(Beginning of Data for this exercise)

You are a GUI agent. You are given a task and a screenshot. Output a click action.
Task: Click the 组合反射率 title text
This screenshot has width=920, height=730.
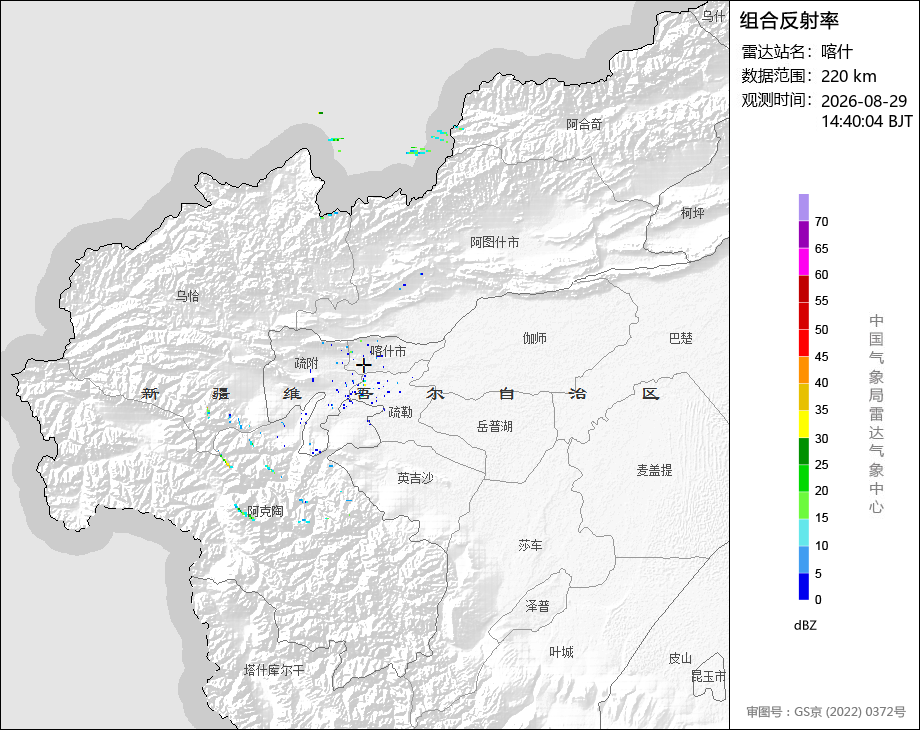click(x=789, y=21)
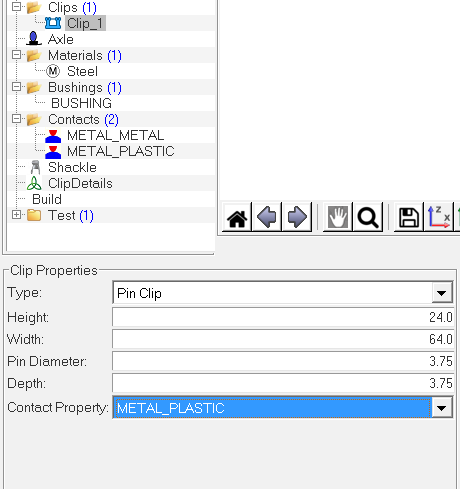This screenshot has height=489, width=460.
Task: Click the Height input field
Action: (x=283, y=317)
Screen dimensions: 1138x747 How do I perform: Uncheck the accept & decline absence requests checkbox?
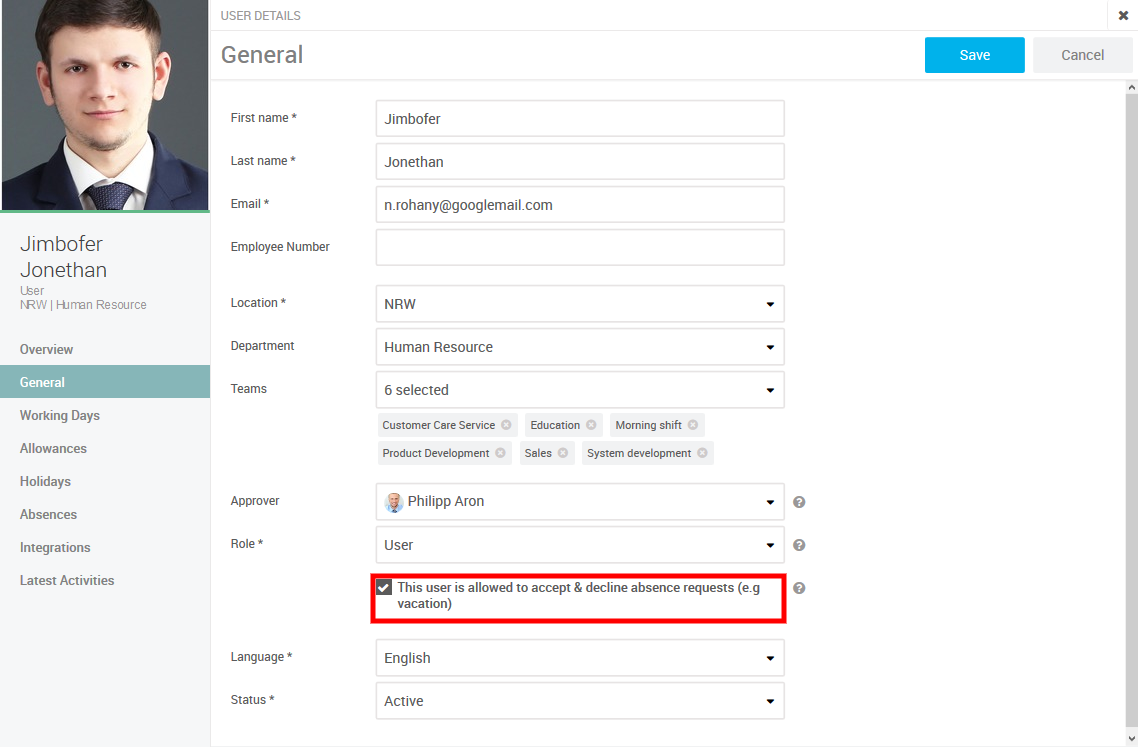[384, 588]
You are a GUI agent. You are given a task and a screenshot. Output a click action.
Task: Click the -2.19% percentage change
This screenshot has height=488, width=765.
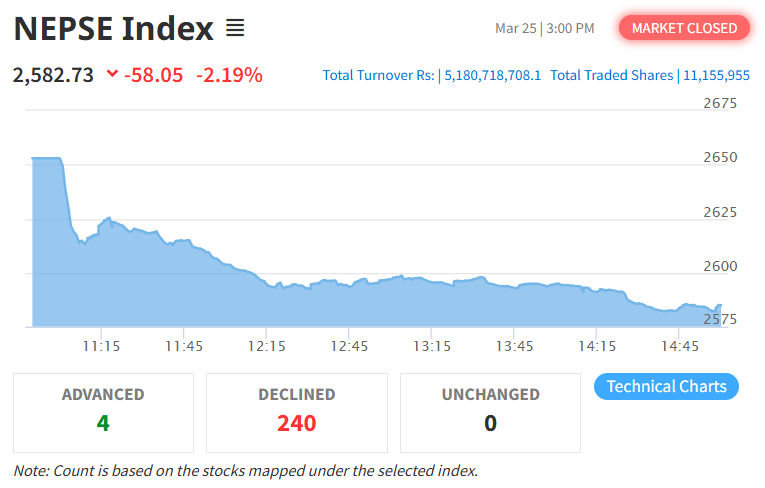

(End of Data for this exercise)

All that the answer may contain is the exact text of the lines from the one with "Task: Click the -2.19% percentage change" through the last line of the material, pictures excluded.

Task: Click the -2.19% percentage change
This screenshot has height=488, width=765.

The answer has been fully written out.